Ever since I figured out that what I did to databases was actually called normalization, some of the excitement went away.
It meant that what I was doing wasn’t some genius idea cooked-up in my brain but actually the right way things should have been done.
However, over the years, I’ve come to realize that normalizing is good only to a point. Usually the 3rd onwards forms aren’t useful for all tasks but need to be applied on a case-by-case basis.
In my search for new info, I came across this excellent primer article explaining what Shard‘s are and what to keep in mind before plunging into DB design using some unorthodox schemes (The warning here is related to the fact that it’s a learn-as-you-go world, and there might often not be any fall-back books to refer to!)
In some ways, we had to experiment with this already at HurricaneBOSS where we maintain shard’s of databases per customer’s company. Mostly for privacy … but definitely to also help with managing heavy loads! Good to know that it’s recommended by others too.
Read the entire article titled An Unorthodox Approach to Database Design : The Coming of the Shard.
I recommend reading the full article first and then following any of the other links … Good stuff!
9 Sep 2007 at 12:28 am
Personally, I think even 3NF is a kill at certain scales. There have been times when I’ve said screw 1NF, stick the multiple values as an XML/JSON blob into a column if you don’t plan to query on those individual values.

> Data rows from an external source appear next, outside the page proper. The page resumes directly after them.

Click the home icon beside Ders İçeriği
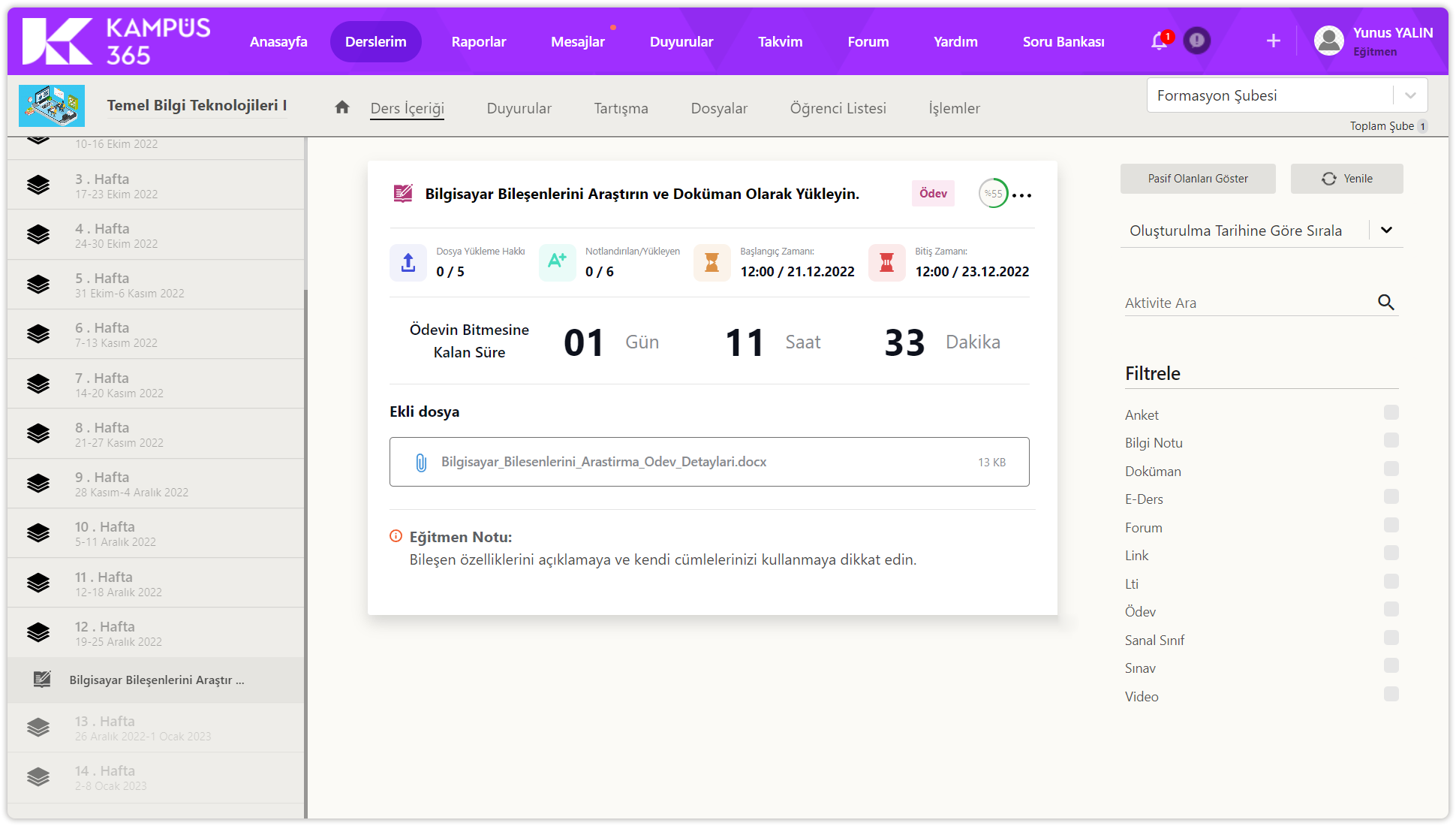The height and width of the screenshot is (826, 1456). pyautogui.click(x=342, y=107)
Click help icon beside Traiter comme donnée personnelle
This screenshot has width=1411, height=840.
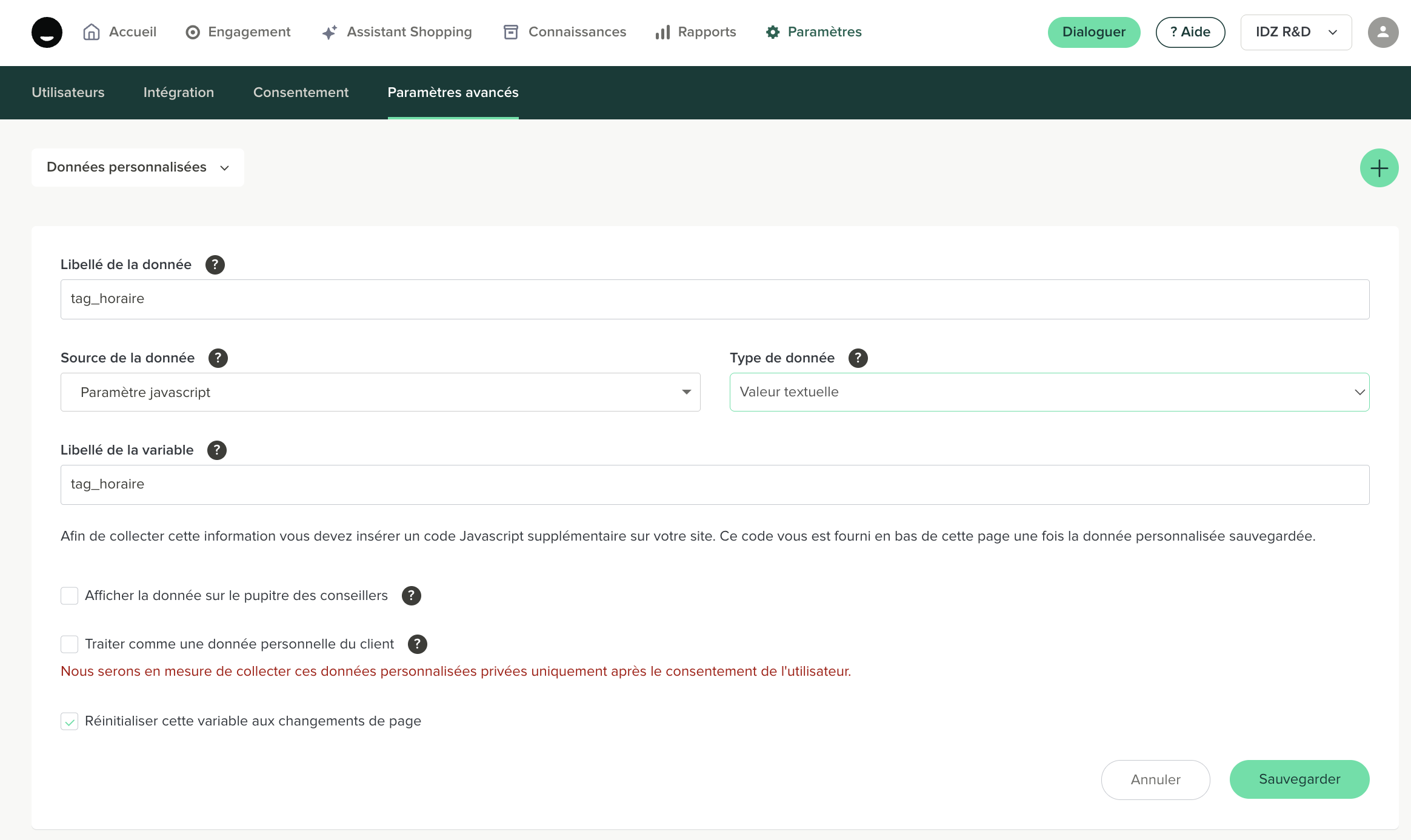pyautogui.click(x=417, y=644)
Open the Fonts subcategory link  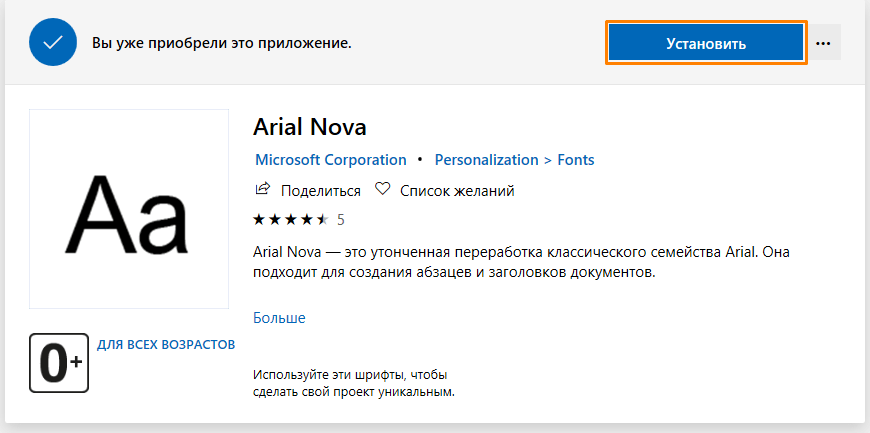tap(576, 159)
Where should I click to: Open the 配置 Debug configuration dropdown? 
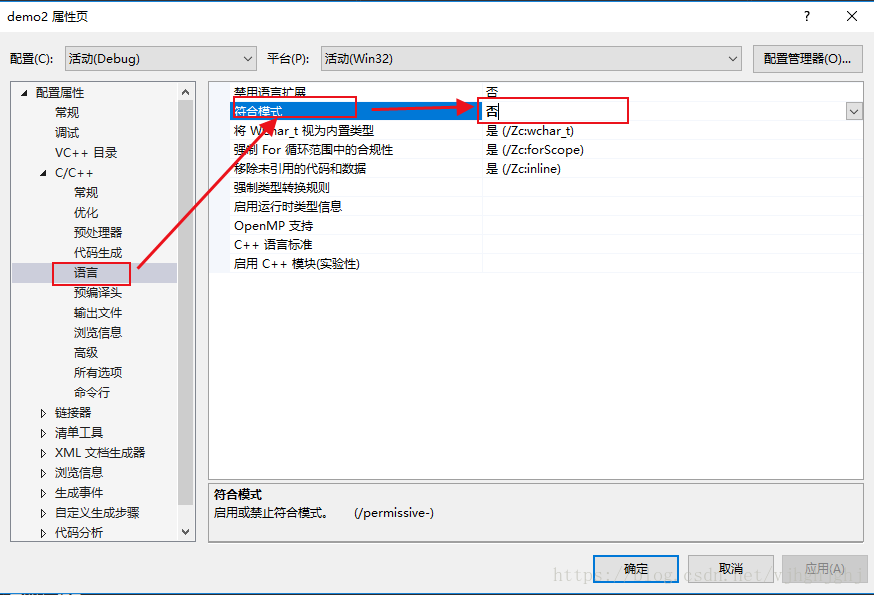click(161, 59)
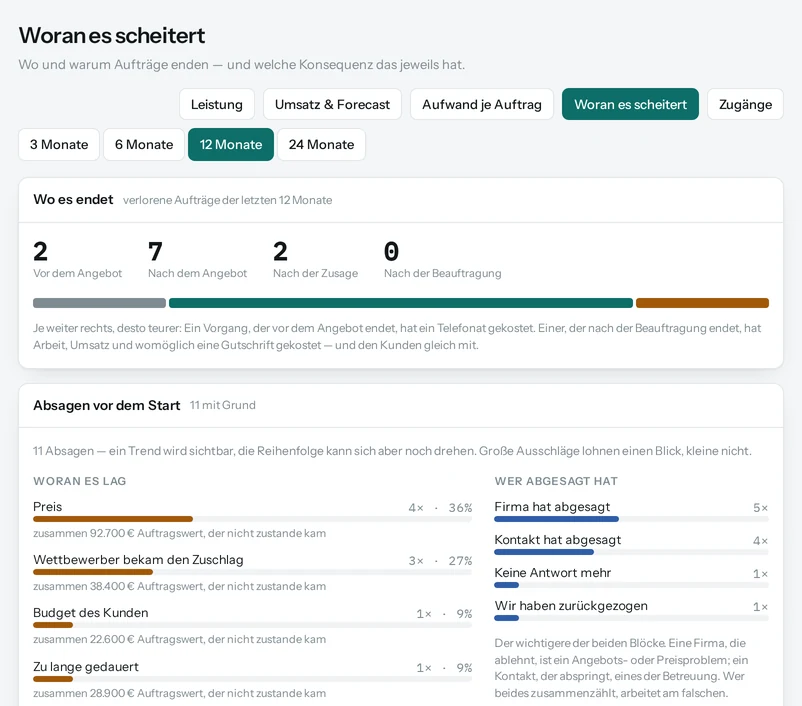Click the Firma hat abgesagt bar
The image size is (802, 706).
[x=556, y=519]
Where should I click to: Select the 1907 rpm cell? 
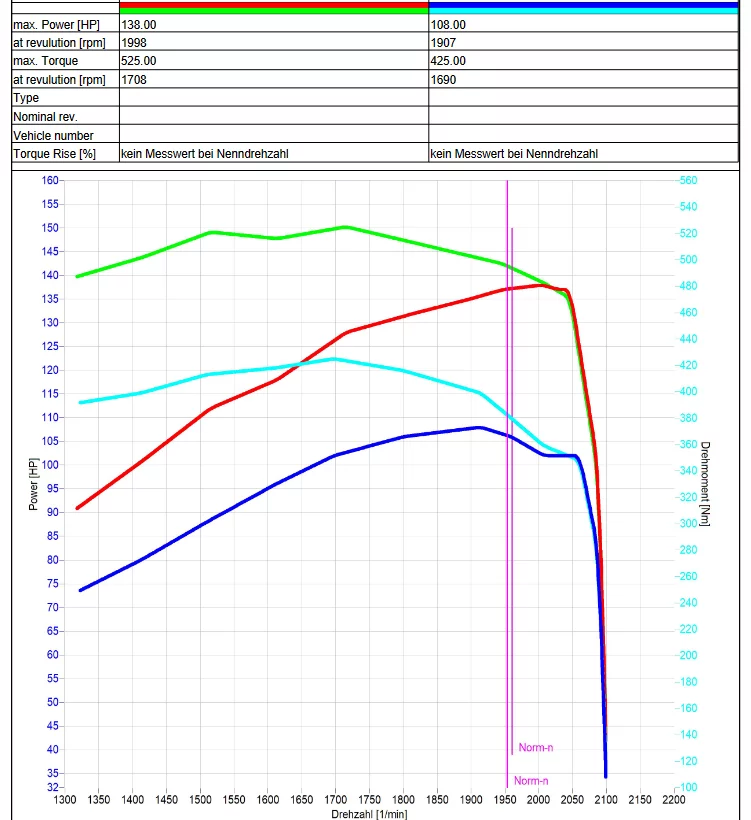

From my limited knowledge of shards, I think they make sense when you have a very write intensive system and you have a system that sucks at multi master writes (like MySQL). If you have a read intensive system, adding more peers/slaves (whatever you call it) should do the trick. As far as privacy goes, I refuse to buy thar argument. If you really need table level isolation, then you just have different tables with the same schema. Using shards for that seems convoluted. One of the main motivations of shard is that you have horizontal partitioning but at some point, you also need a unified data access view. In other words, logically it is still a single entity; the physcial separation is incidental.